Masa Depan LNG Bontang Usai Ditinggal Pembeli Jepang

123RF.com/Artinun Prekmoung
Ilustrasi LNG. Western Buyer Extention dikabarkan tidak akan memperpanjang kontrak pembelian gas alam cair atau LNG Bontang yang habis pada akhir 2020.
Penulis: Sorta Tobing
11/9/2020, 18.50 WIB

Kementerian Energi dan Sumber Daya Mineral mencatat total produksi gas alam yang dicairkan pada 2018 sebanyak 19,1 juta metrik ton. Jumlah tersebut berasal dari tiga kilang, yakni Bontang, Tangguh, dan Donggi Senoro.

Sepanjang periode 2014-2018, total produksi LNG mencapai angka tertinggi pada 2016, yakni 20,2 juta metrik ton. Jumlah itu merupakan peningkatan dari dua tahun sebelumnya, tetapi kemudian menurun pada tahun-tahun berikutnya.

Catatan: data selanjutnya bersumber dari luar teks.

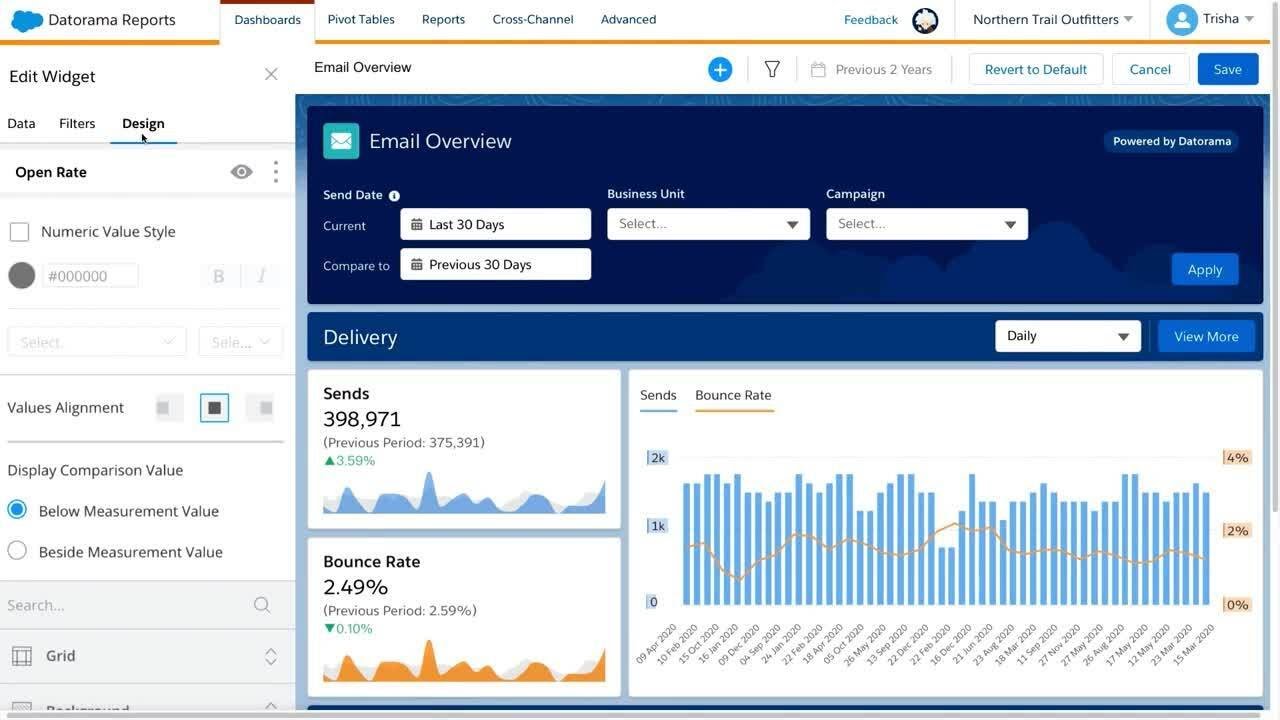Click the Send Date info icon
The height and width of the screenshot is (720, 1280).
(x=394, y=194)
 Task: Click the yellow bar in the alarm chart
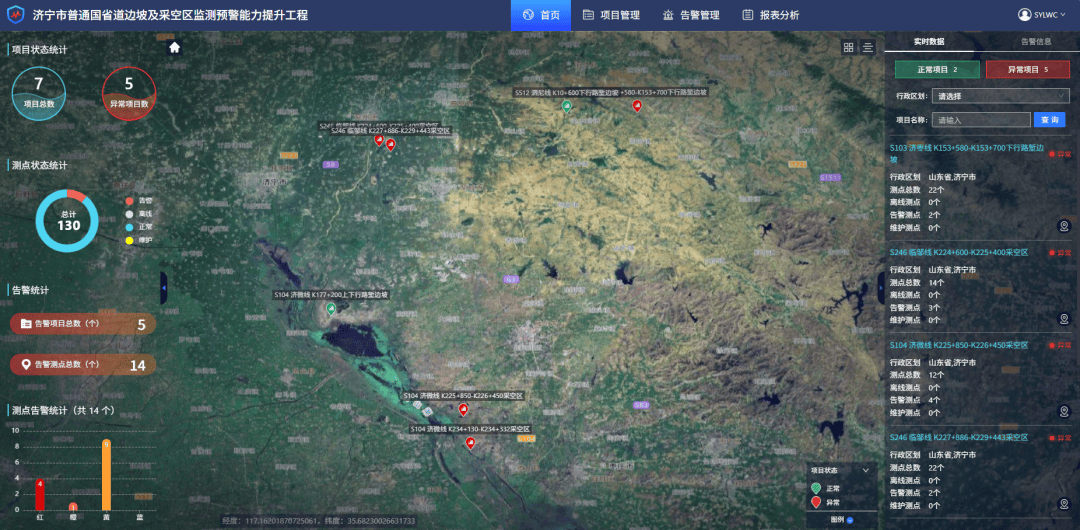pos(106,476)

Terhimpit Proyek Negara Tetangga

Sambil menanti pembeli anyar, Direktur Executive Energy Watch Mamit Setiawan mengatakan Badak LNG perlu cermat memperhitungkan proyeksi produksinya. “Jangan sampai ketika sudah teken kontrak, harus mencari ke sana-sini, termasuk pasar spot untuk memenuhi target,” katanya.

Pencarian pembeli sebenarnya sudah terjadi sejak 2019 silam setelah WBX tidak menunjukan niat memperpanjang kontrak. Namun, di tengah kontrak yang akan habis dalam hitungan bulan, harga LNG saat ini terus merosot dan berpotensi menimbulkan kerugian bagi kontraktor. “Kemungkinan terburuknya, kelebihan kargo dijual ke pasar spot dan pasti harganya lebih murah,” ujar Mamit.

Melansir dari data SKK Migas, harga LNG cenderung mengalami penurunan sejak 2015 setelah harga minyak dunia merosot. Harga rata-rata tertimbang gas Indonesia untuk ekspor dalam bentuk LNG pada 2016 anjlok hampir 48% ke US$ 4,52 per juta British Thermal Unit (MMBTU) MMBTU. Harga gas domestik dalam bentuk LNG juga turun 47,5% ke US$ 3,25 per MMBTU.

Potensi penurunan harga LNG di Indonesia kemungkinan semakin besar setelah Jepang memutuskan mengurangi impor energi sebesar 6,5%. Pasalnya, negara itu akan melakukan reaktivasi reaktor nuklirnya pascagempa 2011. Pasar Tiongkok sebenarnya masih besar. Namun, Indonesia sulit bersaing karena Rusia memiliki pipa gas yang langsung menuju negara tersebut.

Pandemi Covid-19 juga berpengaruh terhadap berkurangnya permintaan bahan bakar dan jatuhnya harga minyak global. “Perlu hati-hati dalam membuat kontrak baru, jangan sampai malah membebankan Bontang karena harga beli rendah dan kendala pengiriman,” katanya.

Saat Bontang masih menunggu kontrak baru, pemerintah juga harus memberi perhatian terhadap proyek Blok Masela. Blok ini diprediksi akan memproduksi gas 9,5 metrik ton per tahun (MTPA) dan gas pipa 150 juta standar kaki kubik per hari (MMSCFD) pada 2027. Meski punya kapasitas tinggi, potensinya juga tidak cerah karena adanya proyek migas di negara tetangga.

Papua Nugini sedang mengebut mengerjakan proyek LNG. Dengan nilai investasi mencapai US$ 13 miliar, negara itu bermitra dengan Total SA, perusahaan asal Prancis. Target ekspor LNG-nya sebesar 16 juta ton. Pembangunan yang sedang digarap, antara lain ladang gas, saluran pipa, dan unit pencairan baru di sebelah barat Port Moresby. Poyek ini akan on-stream pada 2024, tiga tahun sebelum Blok Marsela resmi beroperasi.

Indonesia juga punya pesaing lain dari proyek Gorgon di Australia. Lapangan gas ini sudah beroperasi pada 2017. Operatornya terdiri dari konsorsium Chevron 47,3%, Exxonmobil 25%, Shell 25%, Osaka Gas 1,25%, Tokyo Gas 1%, dan JERA 0,417%. Kapasitas produksi LNG-nya mencapai 15,6 juta metrik ton per tahun.

“Kalau tidak ingin kehilangan momentum, SKK Migas harus cepat cari penggantinya (pembeli LNG Bontang) dan Blok Marsela jangan sampai mangkrak dari target,” kata Mamit.